• [Short exercise]: Can you set out the data as a Markdown table with the columns "Entry" and "Text", starting with the line that contains "The height and width of the screenshot is (725, 1232)." and going through the line that contains "tap(613, 425)", with blank lines omitted? Leave the pictures out.

• [Data rows]:
•••••
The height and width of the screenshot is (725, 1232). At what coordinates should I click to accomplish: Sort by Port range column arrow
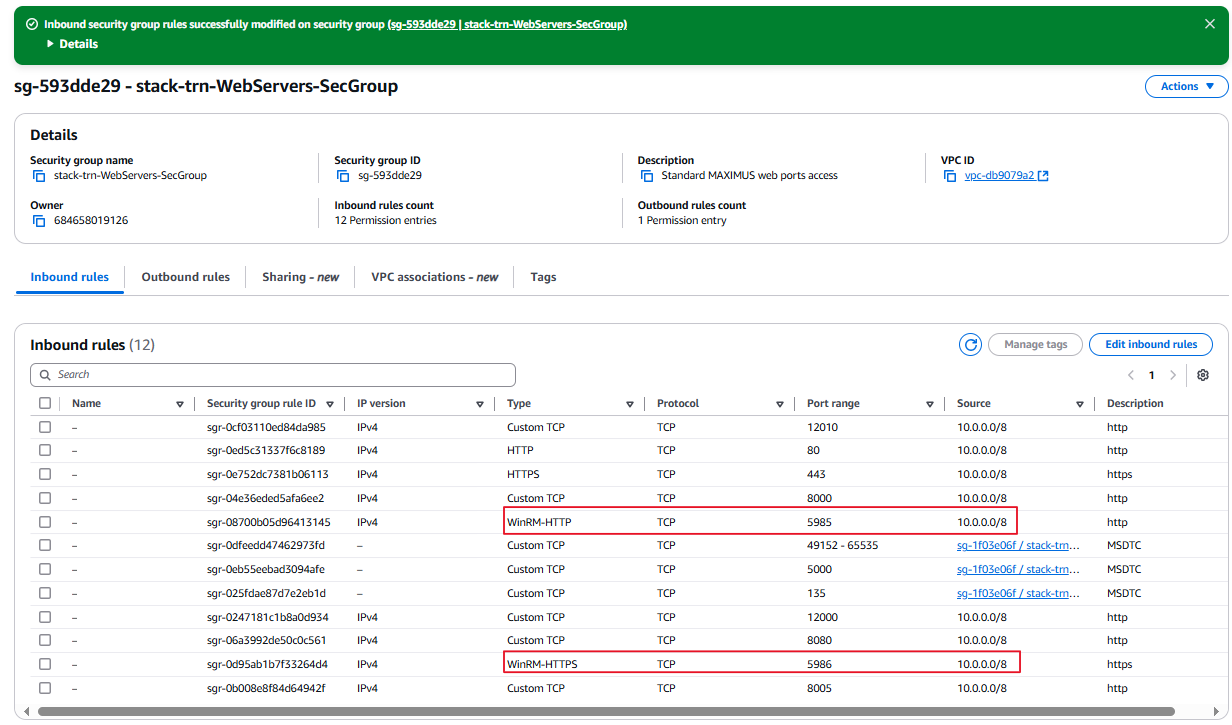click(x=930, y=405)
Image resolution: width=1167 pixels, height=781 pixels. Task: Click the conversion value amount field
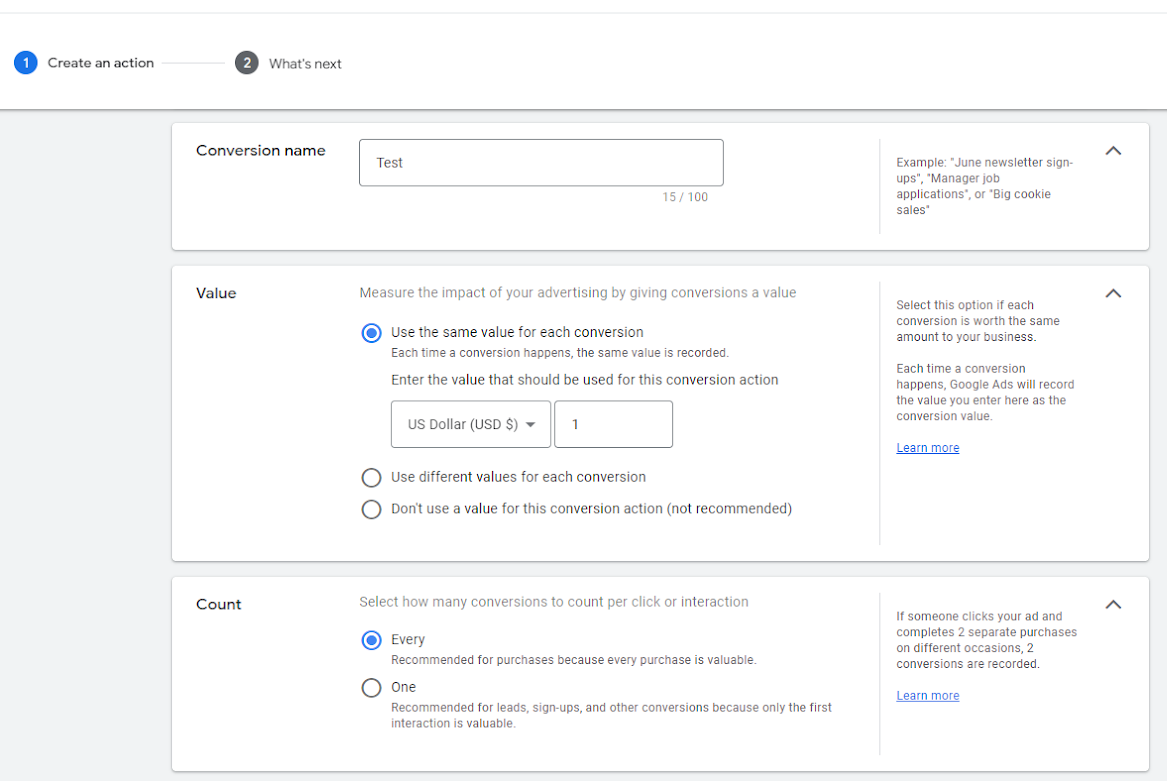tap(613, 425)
•••••
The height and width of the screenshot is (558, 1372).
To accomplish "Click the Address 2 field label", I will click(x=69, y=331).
•••••
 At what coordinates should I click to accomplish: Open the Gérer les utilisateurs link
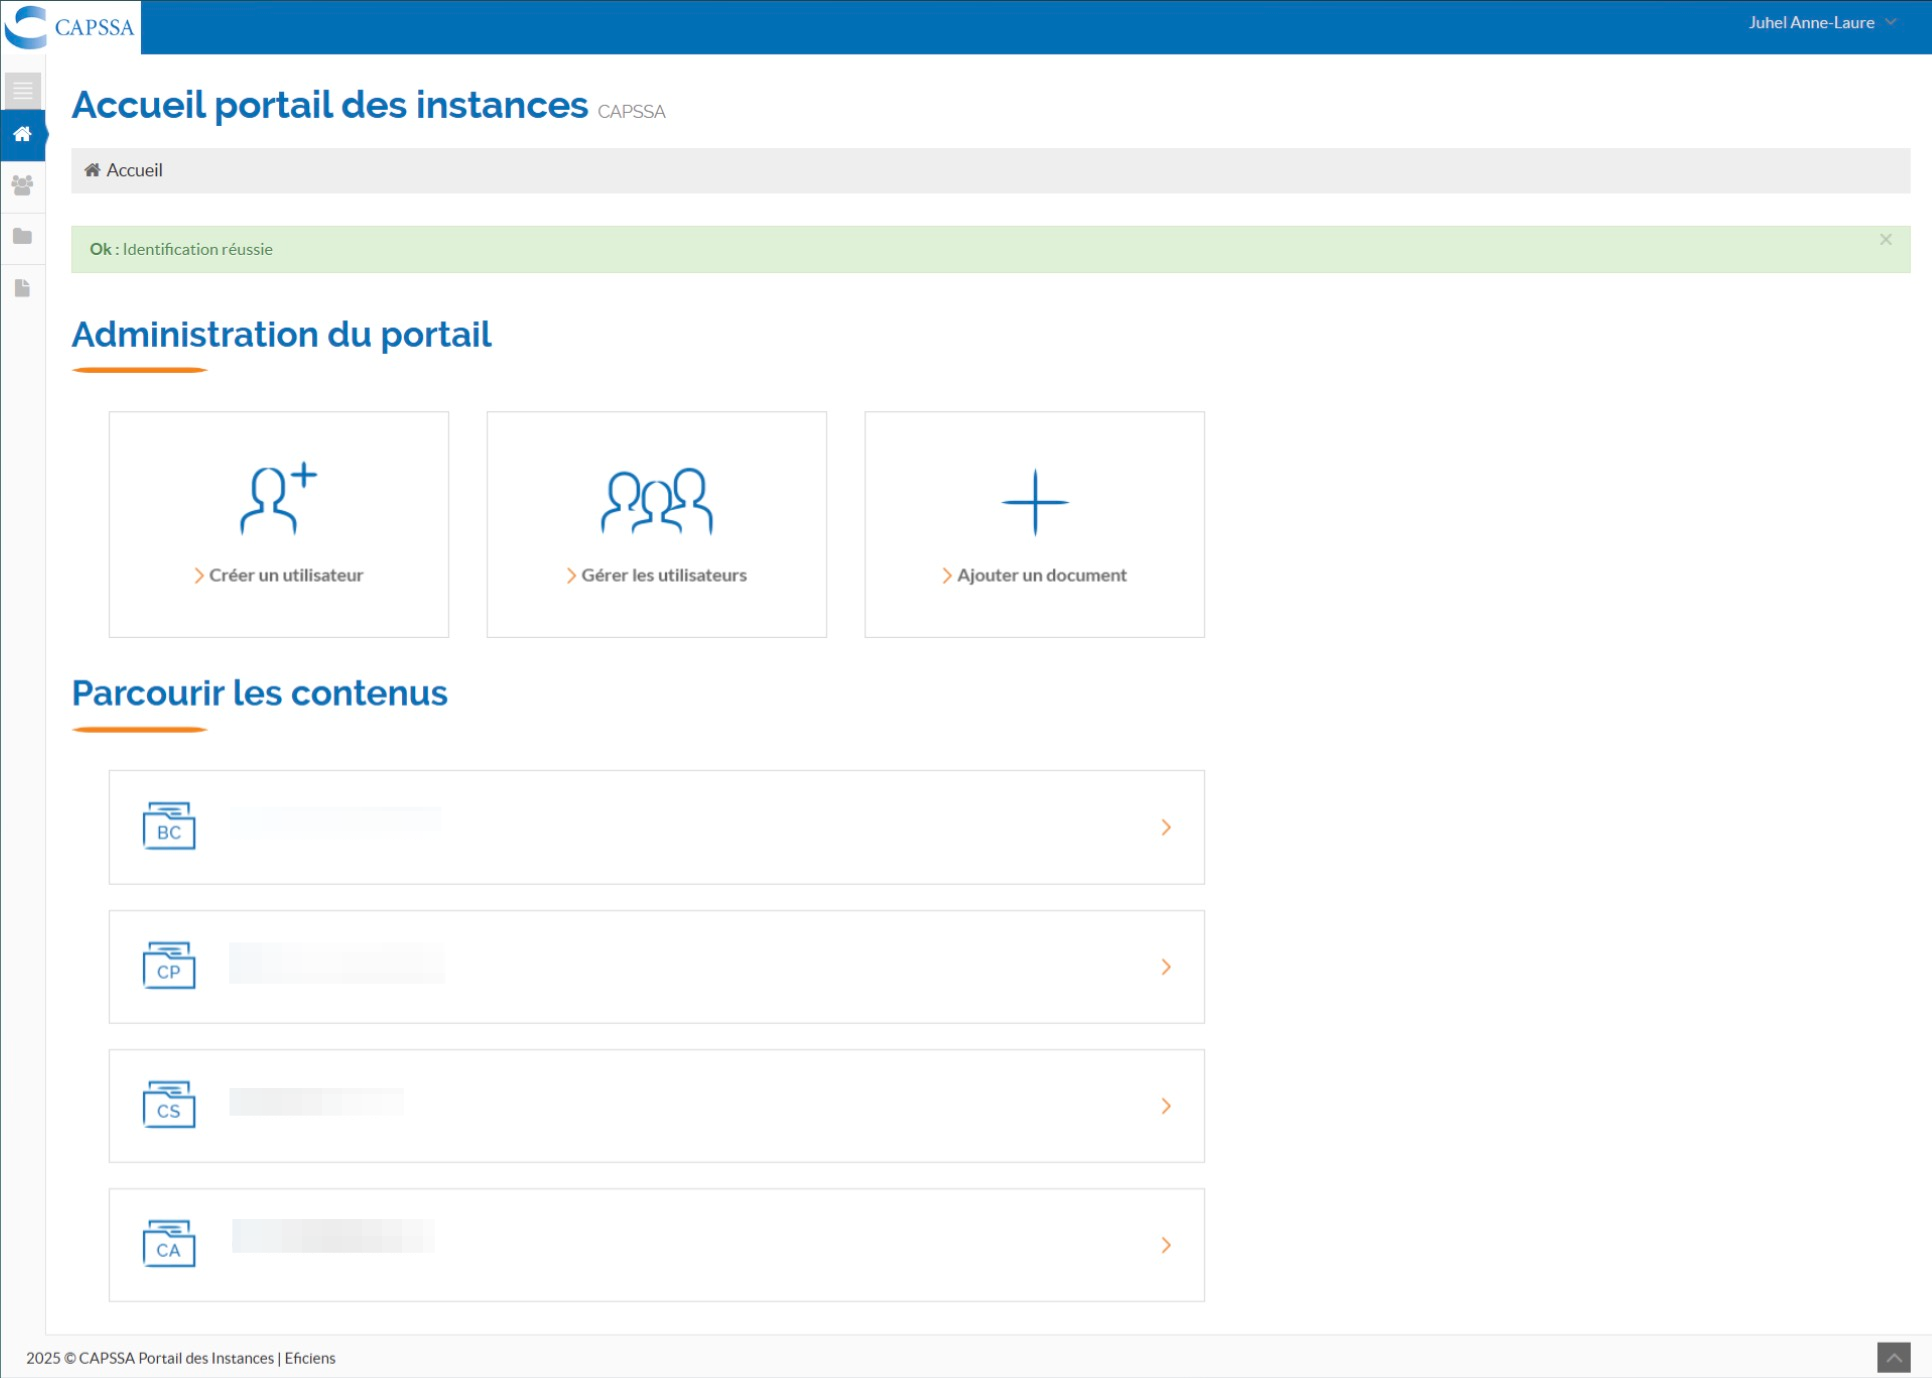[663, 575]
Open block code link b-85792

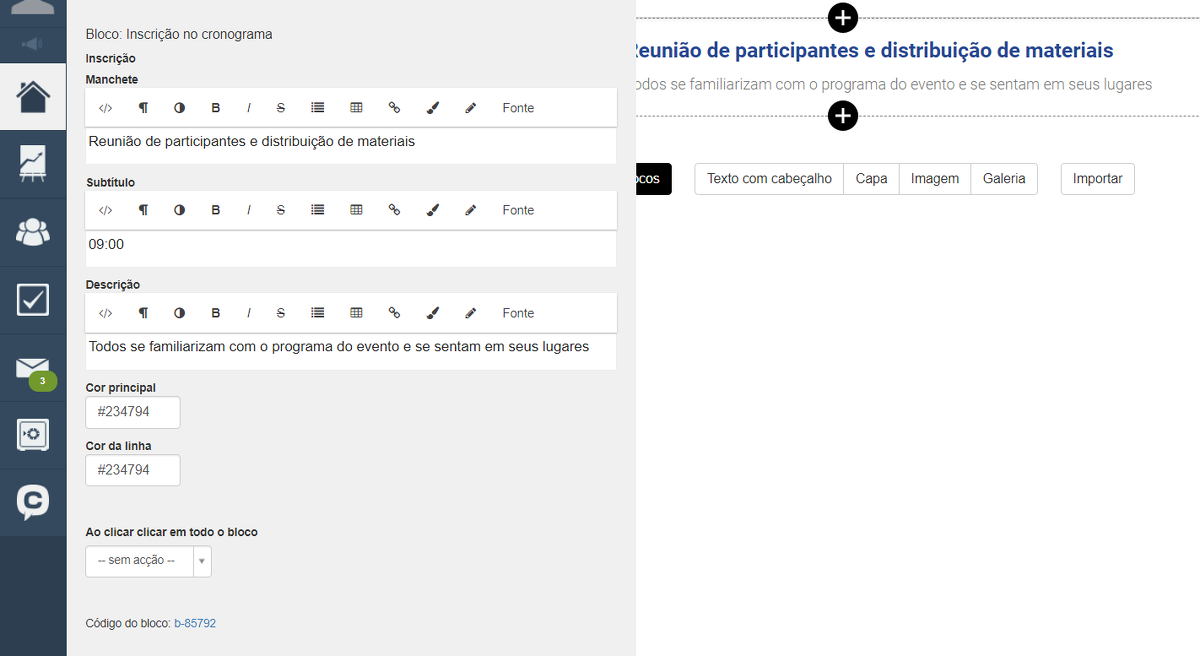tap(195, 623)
•••••
• [Answer to this exercise]:
| Entry | Text |
|---|---|
| 1 | The height and width of the screenshot is (725, 1232). At what coordinates should I click to accomplish: Sort by Port range column arrow |
| 2 | click(x=930, y=405) |
| 3 | Image resolution: width=1167 pixels, height=781 pixels. Task: Click the conversion value amount field |
| 4 | tap(613, 425) |